Sócrates tem o cuidado de fazer com que a função da ironia seja transparente para quem observa de longe. Trata-se de um jogo em função de um objetivo sério, sempre metódico. Às vezes ele era tão irônico a ponto de acolher algo que o interlocutor trazia como certo, fazendo grande e depois derrubava-o  com a mesma lógica que lhe era própria, sustentando-a na contradição.

A refutação e a maiêutica aparecem como um momento construtivo estrutural da dialética. Constituía o momento em que Sócrates levava o interlocutor a reconhecer sua própria ignorância. Primeiro ele forçava uma definição do assunto e destacava as contradições e carências do interlocutor, depois levava o mesmo a uma nova definição, criticando-a e refutando-a e assim procedia até o momento em que o interlocutor se declarava ignorante. Essa discussão provocava irritação nos que se diziam sábios e nos medíocres, tendo efeito de purificação apenas nos melhores. E quem não fosse por ela beneficiado como impuro das graves impurezas poderia ser até privado da educação. Assim chega-se ao segundo momento do método socrático, “só se pode alcançar a verdade se dela a alma estiver grávida”. Da mesma forma que a mulher necessita da parteira para dar a luz, o discípulo também necessita da arte obstétrica espiritual que faz a verdade vir à luz. Nisso consiste a maiêutica socrática.

Ao analisar Sócrates, mesmo que num pequeno contexto, nota-se que, o que ele queria para si e para seus discípulos e interlocutores era descobrir a Verdade. Seria ignorância possuí-la e agir como se não a possuísse, assim, ele reconhece como sendo ignorante (sei que nada sei), partindo desse pressuposto desenvolve seu método. O não saber, a ironia, a refutação e a maiêutica levam o indivíduo a reconhecer também sua ignorância e depois de questionado, até mesmo com idéia oposta a que se defendia antes do questionamento começa o processo de parto. O discípulo nessa fase está apto a “não saber nada”, pois na sua ignorância ainda busca a verdade, porém é capaz de dar à luz, fazer parir novos saberes e levar o interlocutor a buscar a verdade também. Mas diante dessa busca pode-se questionar; O que é a verdade? Como se busca essa verdade na realidade de hoje? A verdade que se busca hoje esta de acordo com a verdade de Sócrates? É possível na atual situação em que vivemos, diante de tantos meios e métodos de ensino, passar por essas fases do método socrático?

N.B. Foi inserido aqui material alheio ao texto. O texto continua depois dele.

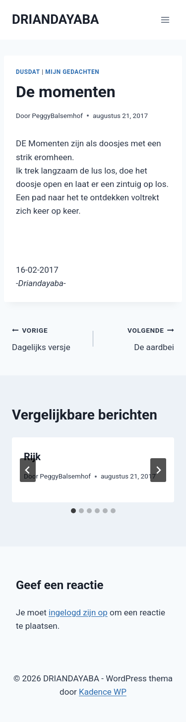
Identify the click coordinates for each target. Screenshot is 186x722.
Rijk (32, 457)
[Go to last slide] (28, 470)
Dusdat (28, 71)
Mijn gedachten (72, 71)
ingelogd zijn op (78, 612)
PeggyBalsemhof (57, 116)
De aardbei (138, 338)
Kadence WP (102, 692)
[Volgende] (158, 470)
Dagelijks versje (48, 338)
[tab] (73, 510)
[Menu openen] (165, 19)
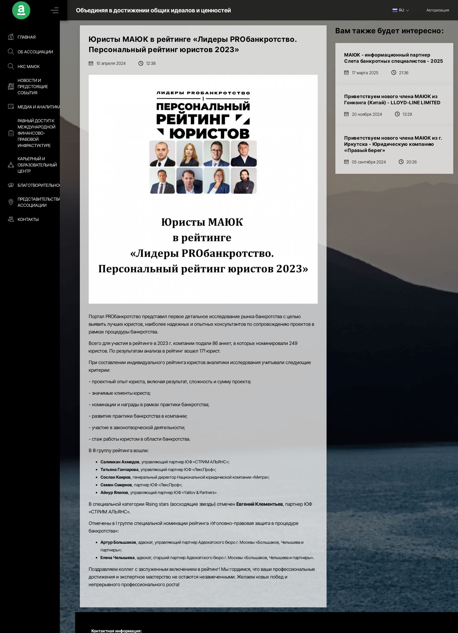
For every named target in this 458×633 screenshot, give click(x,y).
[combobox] (403, 10)
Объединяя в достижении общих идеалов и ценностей (161, 10)
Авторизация (437, 10)
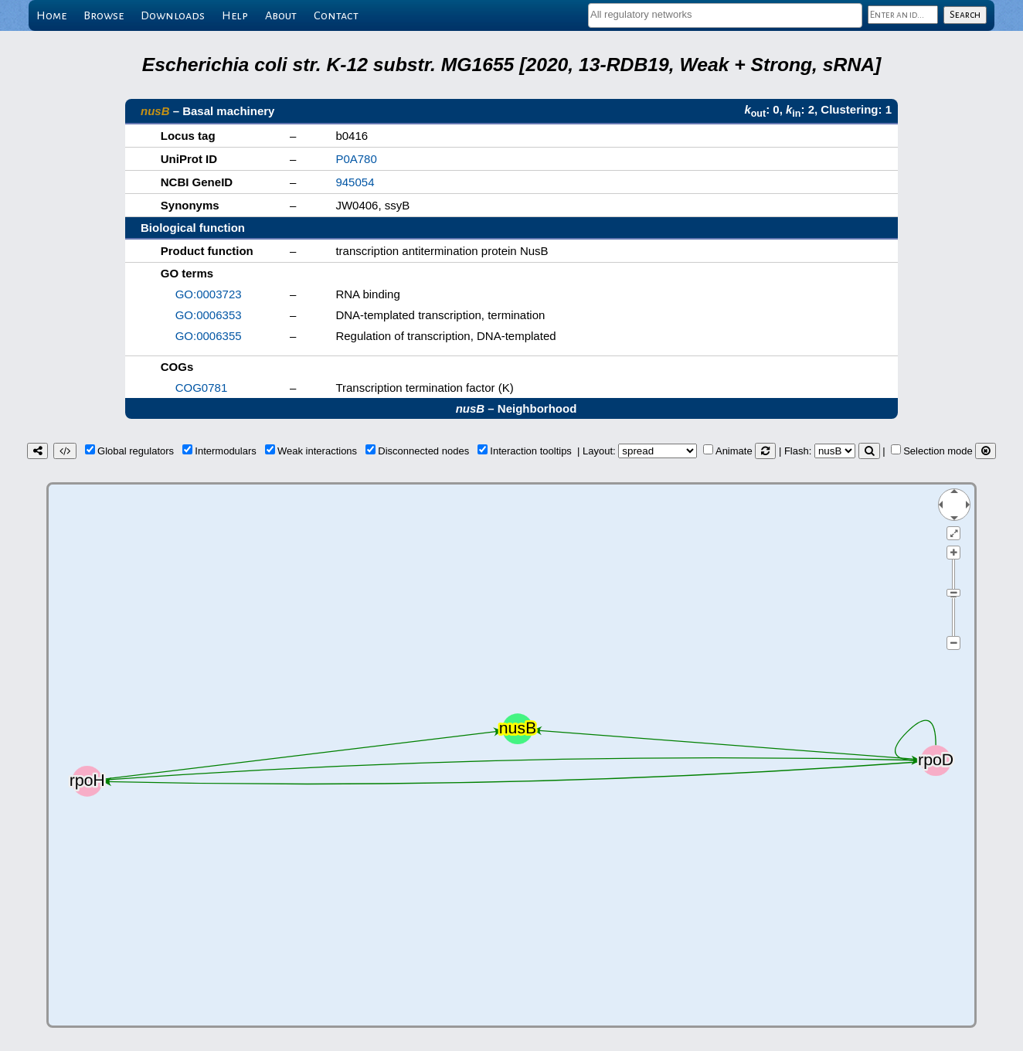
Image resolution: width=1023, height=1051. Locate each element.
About (281, 15)
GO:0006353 (208, 314)
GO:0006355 (208, 335)
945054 (354, 182)
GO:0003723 (208, 294)
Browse (103, 15)
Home (51, 15)
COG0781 (201, 387)
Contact (336, 15)
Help (235, 15)
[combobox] (725, 15)
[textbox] (725, 14)
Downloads (173, 15)
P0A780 (355, 158)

Certamente muitos outros questionamentos nos rodeiam, mas com a ajuda do filósofo e reconhecendo nossa ignorância vamos descobrindo os meios de satisfazê-las. Para melhor entender esse método de Sócrates o livro Apologia de Sócrates nos mostra um pouco mais como funciona a dialética de tal filósofo. 

REFERÊNCIAS

REALE, Giovanni. História da Filosofia Antiga. Trad. Marcelo Perine. São Paulo: Loyola, 199. P 304-310. Vol.I.

REALE, Giovanni; ANTISERI, Dario. História da Filosofia: Antiguidade e Idade Média. São Paulo: Paulus, 2007. P 95-98. Vol. I. 9. ed.

MONDIN, Batista. Curso de Filosofia. Trad. Benôni Lemos. São Paulo, SP: Paulinas, 1982. p 47-49. Vol. I. 6. ed.